> Prompt
Reproduce the records from the beginning up to and including the line that contains "pyautogui.click(x=27, y=488)", replacing "paperclip" with "attachment" and leaving everything else unchanged.

[Raw records]
◇ ◇ ◇

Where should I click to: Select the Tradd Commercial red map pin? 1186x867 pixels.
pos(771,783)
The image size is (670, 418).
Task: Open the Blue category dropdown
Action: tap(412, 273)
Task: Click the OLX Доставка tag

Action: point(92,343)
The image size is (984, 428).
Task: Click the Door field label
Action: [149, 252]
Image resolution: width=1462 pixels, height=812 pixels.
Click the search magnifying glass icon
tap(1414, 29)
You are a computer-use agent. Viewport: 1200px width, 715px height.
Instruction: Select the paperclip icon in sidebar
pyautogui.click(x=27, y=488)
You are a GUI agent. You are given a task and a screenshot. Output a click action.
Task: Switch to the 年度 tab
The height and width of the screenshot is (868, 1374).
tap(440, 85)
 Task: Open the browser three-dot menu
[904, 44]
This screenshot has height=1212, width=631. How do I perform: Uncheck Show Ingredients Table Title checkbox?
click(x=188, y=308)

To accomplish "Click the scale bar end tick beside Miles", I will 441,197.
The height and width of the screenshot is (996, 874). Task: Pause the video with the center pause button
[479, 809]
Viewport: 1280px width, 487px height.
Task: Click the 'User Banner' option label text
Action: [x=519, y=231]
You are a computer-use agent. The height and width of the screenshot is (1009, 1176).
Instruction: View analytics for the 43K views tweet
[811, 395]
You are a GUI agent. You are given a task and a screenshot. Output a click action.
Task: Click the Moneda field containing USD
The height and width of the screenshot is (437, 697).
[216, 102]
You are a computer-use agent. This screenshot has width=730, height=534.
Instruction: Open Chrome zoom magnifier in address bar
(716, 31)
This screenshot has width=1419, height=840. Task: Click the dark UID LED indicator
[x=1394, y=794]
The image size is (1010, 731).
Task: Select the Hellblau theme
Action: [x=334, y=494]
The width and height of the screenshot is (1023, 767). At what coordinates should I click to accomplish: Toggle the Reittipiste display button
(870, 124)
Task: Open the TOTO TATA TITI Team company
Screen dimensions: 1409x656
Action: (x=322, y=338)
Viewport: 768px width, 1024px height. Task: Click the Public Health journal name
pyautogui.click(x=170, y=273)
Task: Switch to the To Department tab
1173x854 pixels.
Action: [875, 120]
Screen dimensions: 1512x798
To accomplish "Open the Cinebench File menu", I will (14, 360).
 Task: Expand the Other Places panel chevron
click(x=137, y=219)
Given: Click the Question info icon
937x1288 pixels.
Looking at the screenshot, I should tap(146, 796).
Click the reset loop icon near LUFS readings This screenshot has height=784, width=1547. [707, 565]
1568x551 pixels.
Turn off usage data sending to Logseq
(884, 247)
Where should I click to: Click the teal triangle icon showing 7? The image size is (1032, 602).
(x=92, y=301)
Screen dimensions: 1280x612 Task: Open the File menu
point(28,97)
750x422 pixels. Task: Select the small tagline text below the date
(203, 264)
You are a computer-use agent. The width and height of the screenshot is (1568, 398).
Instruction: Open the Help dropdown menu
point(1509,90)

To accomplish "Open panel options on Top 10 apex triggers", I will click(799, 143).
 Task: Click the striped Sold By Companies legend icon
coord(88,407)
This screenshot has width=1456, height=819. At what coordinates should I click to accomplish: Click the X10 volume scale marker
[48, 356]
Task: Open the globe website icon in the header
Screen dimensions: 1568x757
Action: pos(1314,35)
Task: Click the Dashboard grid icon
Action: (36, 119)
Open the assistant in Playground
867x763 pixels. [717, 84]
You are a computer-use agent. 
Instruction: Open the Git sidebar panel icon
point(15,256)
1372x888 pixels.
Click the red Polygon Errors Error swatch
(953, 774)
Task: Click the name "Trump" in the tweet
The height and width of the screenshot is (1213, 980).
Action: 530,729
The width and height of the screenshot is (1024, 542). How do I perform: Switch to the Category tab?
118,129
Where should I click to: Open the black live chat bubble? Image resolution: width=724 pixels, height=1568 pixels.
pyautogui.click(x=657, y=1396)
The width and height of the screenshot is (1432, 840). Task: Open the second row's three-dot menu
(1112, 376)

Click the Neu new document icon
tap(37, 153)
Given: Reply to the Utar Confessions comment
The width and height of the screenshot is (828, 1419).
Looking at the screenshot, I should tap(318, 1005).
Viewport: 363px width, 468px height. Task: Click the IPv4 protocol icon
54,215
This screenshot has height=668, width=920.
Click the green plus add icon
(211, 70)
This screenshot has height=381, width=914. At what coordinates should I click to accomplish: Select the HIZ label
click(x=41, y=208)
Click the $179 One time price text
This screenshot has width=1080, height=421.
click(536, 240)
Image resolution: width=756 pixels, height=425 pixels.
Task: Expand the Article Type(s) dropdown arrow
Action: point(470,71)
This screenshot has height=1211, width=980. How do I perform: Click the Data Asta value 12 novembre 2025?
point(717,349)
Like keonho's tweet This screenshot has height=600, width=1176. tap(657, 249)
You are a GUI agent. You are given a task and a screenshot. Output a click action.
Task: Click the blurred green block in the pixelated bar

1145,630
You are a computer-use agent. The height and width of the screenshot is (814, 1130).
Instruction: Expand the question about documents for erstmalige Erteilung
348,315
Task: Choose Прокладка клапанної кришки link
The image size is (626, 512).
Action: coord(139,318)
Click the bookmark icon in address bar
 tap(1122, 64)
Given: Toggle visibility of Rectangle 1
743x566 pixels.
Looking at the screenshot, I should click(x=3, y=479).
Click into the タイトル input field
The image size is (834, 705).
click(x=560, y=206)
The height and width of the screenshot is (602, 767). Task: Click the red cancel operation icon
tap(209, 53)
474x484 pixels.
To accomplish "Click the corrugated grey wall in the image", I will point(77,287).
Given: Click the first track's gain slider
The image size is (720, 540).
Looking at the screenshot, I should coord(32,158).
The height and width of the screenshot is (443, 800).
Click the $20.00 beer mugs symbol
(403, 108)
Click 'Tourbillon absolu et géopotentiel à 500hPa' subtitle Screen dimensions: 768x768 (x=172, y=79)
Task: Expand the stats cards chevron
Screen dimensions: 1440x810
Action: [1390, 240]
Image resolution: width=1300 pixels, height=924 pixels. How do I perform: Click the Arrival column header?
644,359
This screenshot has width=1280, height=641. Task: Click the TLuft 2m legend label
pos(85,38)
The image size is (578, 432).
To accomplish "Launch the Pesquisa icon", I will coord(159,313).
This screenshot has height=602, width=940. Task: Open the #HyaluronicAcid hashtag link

◇ ◇ ◇

> Completed exercise
Where should I click to: Select the Tradd Commercial red map pin? 1186x867 pixels.
pos(771,783)
The image size is (670, 418).
Task: Open the Blue category dropdown
Action: tap(412, 273)
Task: Click the OLX Доставка tag

Action: point(92,343)
The image size is (984, 428).
Task: Click the Door field label
Action: [149, 252]
Image resolution: width=1462 pixels, height=812 pixels.
Click the search magnifying glass icon
tap(1414, 29)
You are a computer-use agent. Viewport: 1200px width, 715px height.
Instruction: Select the attachment icon in sidebar
pyautogui.click(x=27, y=488)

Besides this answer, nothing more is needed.